__Material for the task__
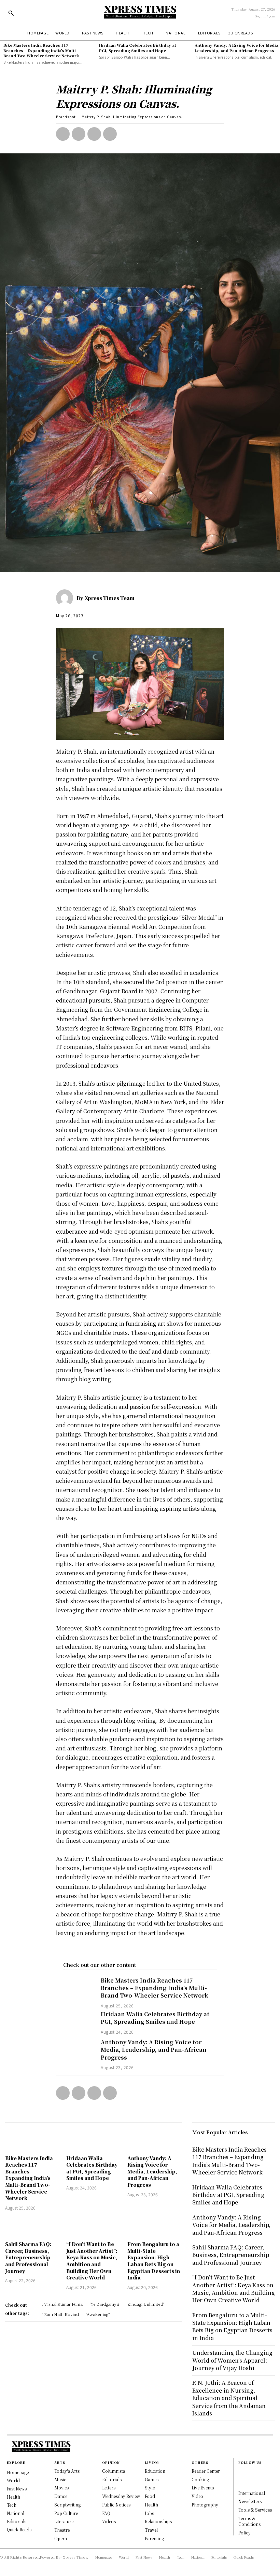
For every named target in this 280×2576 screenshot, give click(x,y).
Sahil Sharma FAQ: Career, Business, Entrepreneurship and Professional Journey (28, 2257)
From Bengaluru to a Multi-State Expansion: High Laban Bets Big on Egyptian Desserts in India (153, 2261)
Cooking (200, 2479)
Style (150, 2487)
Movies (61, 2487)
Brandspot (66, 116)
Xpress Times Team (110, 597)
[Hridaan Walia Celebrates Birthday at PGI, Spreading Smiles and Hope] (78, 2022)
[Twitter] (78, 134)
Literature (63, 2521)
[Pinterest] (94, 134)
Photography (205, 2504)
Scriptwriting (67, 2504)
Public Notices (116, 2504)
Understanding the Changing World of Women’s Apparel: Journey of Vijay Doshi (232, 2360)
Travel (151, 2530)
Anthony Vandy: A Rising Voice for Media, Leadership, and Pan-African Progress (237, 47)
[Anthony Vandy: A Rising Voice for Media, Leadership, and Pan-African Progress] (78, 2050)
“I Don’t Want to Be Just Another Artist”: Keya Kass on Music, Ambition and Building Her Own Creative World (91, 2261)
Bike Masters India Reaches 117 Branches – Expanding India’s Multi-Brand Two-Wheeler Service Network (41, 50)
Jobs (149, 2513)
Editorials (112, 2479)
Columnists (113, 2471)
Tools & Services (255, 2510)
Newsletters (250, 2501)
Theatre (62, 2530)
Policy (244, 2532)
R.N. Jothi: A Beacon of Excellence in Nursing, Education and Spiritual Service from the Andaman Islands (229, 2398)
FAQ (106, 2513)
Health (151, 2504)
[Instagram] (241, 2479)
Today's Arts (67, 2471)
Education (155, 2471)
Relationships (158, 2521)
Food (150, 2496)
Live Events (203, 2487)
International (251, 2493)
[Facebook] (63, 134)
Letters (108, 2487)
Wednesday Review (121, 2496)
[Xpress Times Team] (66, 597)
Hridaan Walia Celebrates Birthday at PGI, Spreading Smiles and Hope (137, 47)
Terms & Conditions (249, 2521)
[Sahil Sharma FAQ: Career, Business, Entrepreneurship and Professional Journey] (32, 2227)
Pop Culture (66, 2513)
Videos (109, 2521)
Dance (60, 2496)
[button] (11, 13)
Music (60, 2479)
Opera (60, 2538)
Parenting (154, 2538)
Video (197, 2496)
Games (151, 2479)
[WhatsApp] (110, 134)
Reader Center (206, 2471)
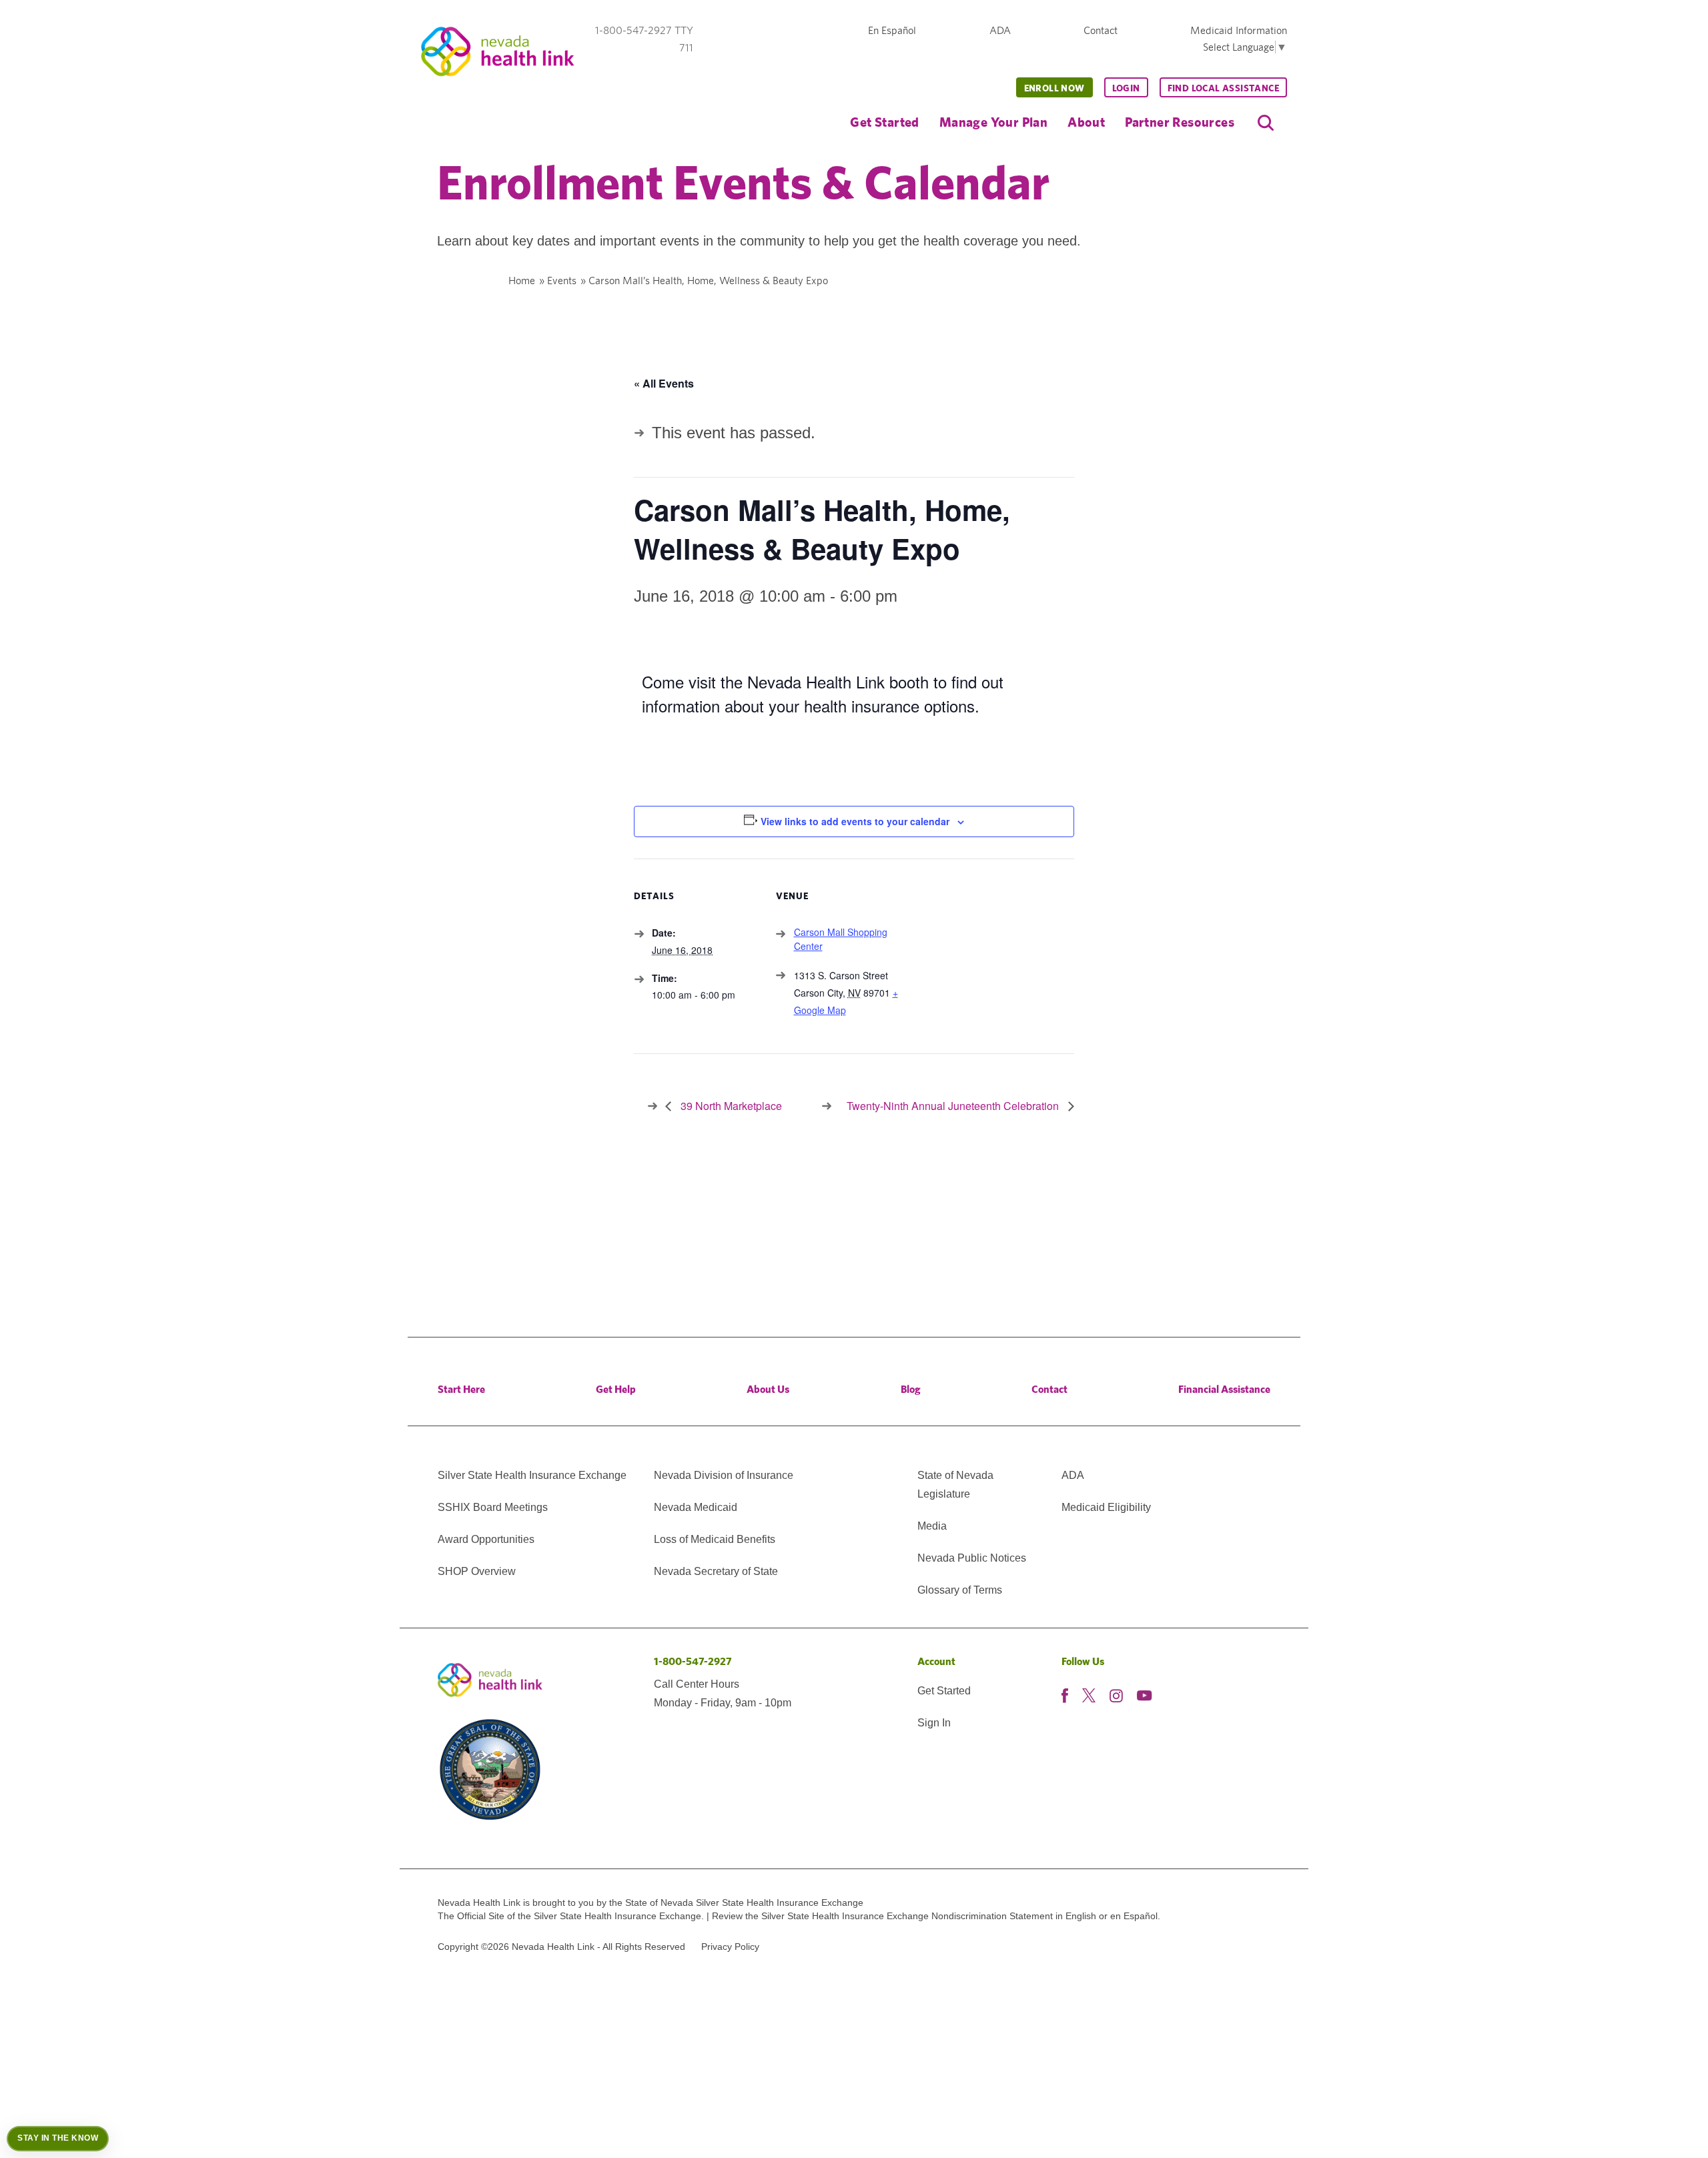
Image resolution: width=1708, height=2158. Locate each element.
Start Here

--

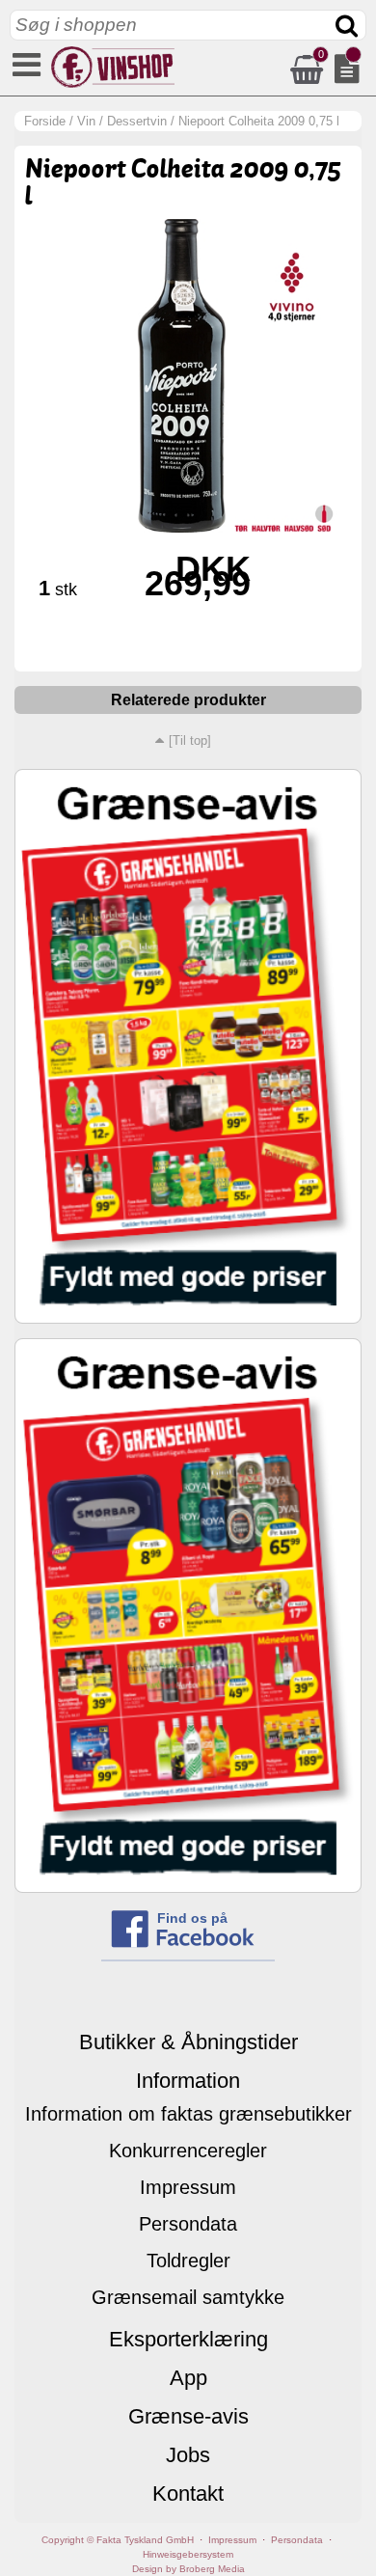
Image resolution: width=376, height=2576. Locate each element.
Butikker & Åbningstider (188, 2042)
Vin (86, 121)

__What you are asked to do__
Set down again, word for word, the stretch of records from the line with "Health (151, 2504)" to the line with "Reader Center (206, 2471)", both of those lines included.

__Written solution__
Health (151, 2504)
[Instagram] (241, 2479)
Today's Arts (67, 2471)
Education (155, 2471)
Relationships (158, 2521)
Food (150, 2496)
Live Events (203, 2487)
International (251, 2493)
[Facebook] (63, 134)
Letters (108, 2487)
Wednesday Review (121, 2496)
[Xpress Times Team] (66, 597)
Hridaan Walia Celebrates Birthday at PGI, Spreading Smiles and Hope (137, 47)
Terms & Conditions (249, 2521)
[Sahil Sharma FAQ: Career, Business, Entrepreneurship and Professional Journey] (32, 2227)
Pop Culture (66, 2513)
Videos (109, 2521)
Dance (60, 2496)
[button] (11, 13)
Music (60, 2479)
Opera (60, 2538)
Parenting (154, 2538)
Video (197, 2496)
Games (151, 2479)
[WhatsApp] (110, 134)
Reader Center (206, 2471)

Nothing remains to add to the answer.